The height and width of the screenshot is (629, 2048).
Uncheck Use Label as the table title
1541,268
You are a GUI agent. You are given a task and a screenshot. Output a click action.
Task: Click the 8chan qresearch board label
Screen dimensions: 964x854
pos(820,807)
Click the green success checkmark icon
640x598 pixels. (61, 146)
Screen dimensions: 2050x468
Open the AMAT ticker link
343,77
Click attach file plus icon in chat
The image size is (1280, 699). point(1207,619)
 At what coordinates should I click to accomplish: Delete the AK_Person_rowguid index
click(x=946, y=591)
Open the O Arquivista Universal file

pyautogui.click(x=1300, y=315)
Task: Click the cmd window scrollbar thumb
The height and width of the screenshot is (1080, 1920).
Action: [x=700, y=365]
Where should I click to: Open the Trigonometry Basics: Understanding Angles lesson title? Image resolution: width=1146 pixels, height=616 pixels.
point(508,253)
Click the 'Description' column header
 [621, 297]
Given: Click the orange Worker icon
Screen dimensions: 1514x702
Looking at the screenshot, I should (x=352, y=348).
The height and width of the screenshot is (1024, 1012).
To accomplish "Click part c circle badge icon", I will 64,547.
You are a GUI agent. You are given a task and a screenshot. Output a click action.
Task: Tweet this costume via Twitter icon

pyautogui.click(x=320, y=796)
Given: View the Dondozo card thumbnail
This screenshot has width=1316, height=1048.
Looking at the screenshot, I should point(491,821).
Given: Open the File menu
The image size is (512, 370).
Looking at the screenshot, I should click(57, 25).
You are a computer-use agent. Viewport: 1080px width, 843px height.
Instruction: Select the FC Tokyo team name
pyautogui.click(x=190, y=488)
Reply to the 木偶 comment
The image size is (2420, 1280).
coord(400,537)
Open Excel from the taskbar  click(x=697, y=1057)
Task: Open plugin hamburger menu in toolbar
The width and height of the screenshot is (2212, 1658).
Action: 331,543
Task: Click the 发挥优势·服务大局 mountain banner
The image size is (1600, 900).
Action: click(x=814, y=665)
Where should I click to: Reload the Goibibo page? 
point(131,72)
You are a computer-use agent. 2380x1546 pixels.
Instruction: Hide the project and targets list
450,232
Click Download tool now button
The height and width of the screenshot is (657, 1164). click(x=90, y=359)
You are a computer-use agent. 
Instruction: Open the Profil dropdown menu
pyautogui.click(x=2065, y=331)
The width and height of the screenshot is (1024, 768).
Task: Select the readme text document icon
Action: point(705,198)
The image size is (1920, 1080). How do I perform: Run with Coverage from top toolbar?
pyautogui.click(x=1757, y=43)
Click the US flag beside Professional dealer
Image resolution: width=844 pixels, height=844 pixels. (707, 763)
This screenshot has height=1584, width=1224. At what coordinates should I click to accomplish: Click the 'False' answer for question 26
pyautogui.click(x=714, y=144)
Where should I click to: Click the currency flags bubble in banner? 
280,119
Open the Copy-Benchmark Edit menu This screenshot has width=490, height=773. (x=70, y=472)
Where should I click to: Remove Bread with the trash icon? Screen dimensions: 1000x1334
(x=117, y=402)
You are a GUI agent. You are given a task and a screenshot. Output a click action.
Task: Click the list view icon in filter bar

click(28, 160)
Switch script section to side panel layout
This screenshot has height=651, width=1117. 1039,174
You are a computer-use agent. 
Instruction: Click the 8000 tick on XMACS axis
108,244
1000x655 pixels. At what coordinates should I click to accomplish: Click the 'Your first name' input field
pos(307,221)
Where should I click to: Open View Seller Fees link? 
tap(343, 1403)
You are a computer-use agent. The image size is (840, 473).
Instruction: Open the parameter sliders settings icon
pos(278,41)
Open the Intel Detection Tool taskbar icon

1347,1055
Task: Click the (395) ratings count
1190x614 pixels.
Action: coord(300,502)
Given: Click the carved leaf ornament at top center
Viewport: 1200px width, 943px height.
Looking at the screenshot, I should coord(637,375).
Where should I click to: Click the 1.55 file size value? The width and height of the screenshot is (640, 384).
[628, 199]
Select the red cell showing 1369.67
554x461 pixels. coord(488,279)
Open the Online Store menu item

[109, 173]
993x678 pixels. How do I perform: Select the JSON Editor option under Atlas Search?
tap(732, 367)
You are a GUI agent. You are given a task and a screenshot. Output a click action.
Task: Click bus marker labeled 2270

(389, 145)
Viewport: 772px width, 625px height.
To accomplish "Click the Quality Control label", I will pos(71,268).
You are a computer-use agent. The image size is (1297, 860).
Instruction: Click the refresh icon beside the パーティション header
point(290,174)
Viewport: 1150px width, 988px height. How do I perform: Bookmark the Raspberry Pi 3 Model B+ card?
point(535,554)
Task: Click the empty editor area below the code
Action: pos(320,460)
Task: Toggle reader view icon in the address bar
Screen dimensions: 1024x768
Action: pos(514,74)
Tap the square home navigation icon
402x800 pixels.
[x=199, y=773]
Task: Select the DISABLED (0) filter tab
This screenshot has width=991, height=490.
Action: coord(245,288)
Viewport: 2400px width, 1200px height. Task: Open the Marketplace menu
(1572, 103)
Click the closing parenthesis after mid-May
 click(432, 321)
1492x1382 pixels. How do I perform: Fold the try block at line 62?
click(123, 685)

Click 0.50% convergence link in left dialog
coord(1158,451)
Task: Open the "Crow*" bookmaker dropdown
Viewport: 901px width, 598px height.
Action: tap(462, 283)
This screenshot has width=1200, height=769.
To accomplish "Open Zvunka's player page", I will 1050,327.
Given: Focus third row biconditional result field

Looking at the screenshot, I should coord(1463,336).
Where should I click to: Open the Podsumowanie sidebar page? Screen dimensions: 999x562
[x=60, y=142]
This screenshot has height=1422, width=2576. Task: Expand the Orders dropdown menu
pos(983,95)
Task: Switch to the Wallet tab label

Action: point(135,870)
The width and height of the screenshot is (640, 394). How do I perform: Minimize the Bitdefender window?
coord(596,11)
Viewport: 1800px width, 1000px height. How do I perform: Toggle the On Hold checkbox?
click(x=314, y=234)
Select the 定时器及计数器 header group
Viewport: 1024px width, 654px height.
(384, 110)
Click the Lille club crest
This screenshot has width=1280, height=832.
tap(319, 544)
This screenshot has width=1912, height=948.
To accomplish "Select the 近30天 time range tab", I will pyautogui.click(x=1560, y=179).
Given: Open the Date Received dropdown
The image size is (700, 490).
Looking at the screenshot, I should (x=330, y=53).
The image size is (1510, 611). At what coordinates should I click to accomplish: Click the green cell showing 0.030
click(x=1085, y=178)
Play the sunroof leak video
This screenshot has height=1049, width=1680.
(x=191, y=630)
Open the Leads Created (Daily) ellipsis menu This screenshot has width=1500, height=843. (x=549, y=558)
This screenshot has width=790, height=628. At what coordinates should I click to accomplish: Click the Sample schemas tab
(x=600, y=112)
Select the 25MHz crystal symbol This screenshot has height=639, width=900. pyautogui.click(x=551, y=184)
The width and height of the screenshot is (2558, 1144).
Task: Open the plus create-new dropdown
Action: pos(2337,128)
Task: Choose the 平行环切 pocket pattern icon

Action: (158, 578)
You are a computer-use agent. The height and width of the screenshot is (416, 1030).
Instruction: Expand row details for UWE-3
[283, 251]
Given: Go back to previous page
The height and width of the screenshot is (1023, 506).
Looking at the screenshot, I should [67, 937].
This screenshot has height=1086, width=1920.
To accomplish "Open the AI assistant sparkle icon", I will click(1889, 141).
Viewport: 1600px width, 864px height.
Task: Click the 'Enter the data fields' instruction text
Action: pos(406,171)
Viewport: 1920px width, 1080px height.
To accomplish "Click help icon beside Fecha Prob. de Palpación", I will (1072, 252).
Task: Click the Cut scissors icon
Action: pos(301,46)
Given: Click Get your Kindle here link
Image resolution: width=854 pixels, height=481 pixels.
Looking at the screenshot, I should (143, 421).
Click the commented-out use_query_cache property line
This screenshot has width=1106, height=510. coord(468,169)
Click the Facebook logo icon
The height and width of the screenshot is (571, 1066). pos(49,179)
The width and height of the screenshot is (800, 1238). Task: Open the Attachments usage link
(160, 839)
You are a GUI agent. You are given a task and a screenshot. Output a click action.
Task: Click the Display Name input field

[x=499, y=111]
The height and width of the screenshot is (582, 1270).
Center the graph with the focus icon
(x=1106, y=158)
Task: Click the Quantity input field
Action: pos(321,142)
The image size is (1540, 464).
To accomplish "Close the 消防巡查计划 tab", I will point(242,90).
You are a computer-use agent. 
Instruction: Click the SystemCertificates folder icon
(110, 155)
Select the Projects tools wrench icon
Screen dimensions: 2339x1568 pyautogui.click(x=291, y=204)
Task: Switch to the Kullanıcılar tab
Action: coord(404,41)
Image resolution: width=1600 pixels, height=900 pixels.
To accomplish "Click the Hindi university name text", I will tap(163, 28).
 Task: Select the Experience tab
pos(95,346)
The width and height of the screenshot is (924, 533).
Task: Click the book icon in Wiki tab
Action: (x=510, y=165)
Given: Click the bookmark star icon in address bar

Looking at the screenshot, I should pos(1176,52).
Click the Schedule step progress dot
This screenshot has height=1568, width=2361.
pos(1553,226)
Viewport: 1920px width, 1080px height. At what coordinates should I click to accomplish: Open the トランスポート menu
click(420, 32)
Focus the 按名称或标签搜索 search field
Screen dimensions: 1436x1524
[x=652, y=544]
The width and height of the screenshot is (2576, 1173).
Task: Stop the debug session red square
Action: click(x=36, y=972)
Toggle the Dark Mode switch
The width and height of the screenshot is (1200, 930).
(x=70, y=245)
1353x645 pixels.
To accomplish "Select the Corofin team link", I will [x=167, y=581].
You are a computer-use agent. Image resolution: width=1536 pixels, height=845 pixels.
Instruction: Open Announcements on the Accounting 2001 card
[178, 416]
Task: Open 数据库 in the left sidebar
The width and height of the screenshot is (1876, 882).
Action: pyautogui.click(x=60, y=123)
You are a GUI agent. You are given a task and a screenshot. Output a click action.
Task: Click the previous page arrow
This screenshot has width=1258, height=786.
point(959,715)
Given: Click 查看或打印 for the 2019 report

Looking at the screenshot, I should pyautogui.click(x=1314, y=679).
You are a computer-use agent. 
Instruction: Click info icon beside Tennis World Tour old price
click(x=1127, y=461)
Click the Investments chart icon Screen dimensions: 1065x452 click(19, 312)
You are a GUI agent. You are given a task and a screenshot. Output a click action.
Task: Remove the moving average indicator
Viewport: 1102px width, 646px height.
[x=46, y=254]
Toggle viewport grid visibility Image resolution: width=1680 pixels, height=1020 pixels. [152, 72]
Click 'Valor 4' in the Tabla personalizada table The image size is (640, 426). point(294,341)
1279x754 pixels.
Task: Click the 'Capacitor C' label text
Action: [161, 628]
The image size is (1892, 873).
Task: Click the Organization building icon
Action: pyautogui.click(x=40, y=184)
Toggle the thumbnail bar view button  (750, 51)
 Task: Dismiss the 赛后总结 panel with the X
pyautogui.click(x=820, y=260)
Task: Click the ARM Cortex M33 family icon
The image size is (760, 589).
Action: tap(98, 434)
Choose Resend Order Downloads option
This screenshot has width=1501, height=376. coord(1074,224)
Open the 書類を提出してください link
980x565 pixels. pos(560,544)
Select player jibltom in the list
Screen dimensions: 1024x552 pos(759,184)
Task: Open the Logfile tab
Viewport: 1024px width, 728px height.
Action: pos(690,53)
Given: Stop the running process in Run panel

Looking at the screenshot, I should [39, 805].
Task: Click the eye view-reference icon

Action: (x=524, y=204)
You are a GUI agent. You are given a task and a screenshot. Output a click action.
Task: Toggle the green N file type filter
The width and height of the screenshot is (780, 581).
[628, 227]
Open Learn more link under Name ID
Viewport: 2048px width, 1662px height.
━━━━━━━━
§ What is expected:
Which lines in the listing above contain the word "sidebar"? Pick out each of them and copy it in full.

§ Exercise solution:
Where should I click to: Open the Podsumowanie sidebar page? Screen dimensions: 999x562
Task: Open 数据库 in the left sidebar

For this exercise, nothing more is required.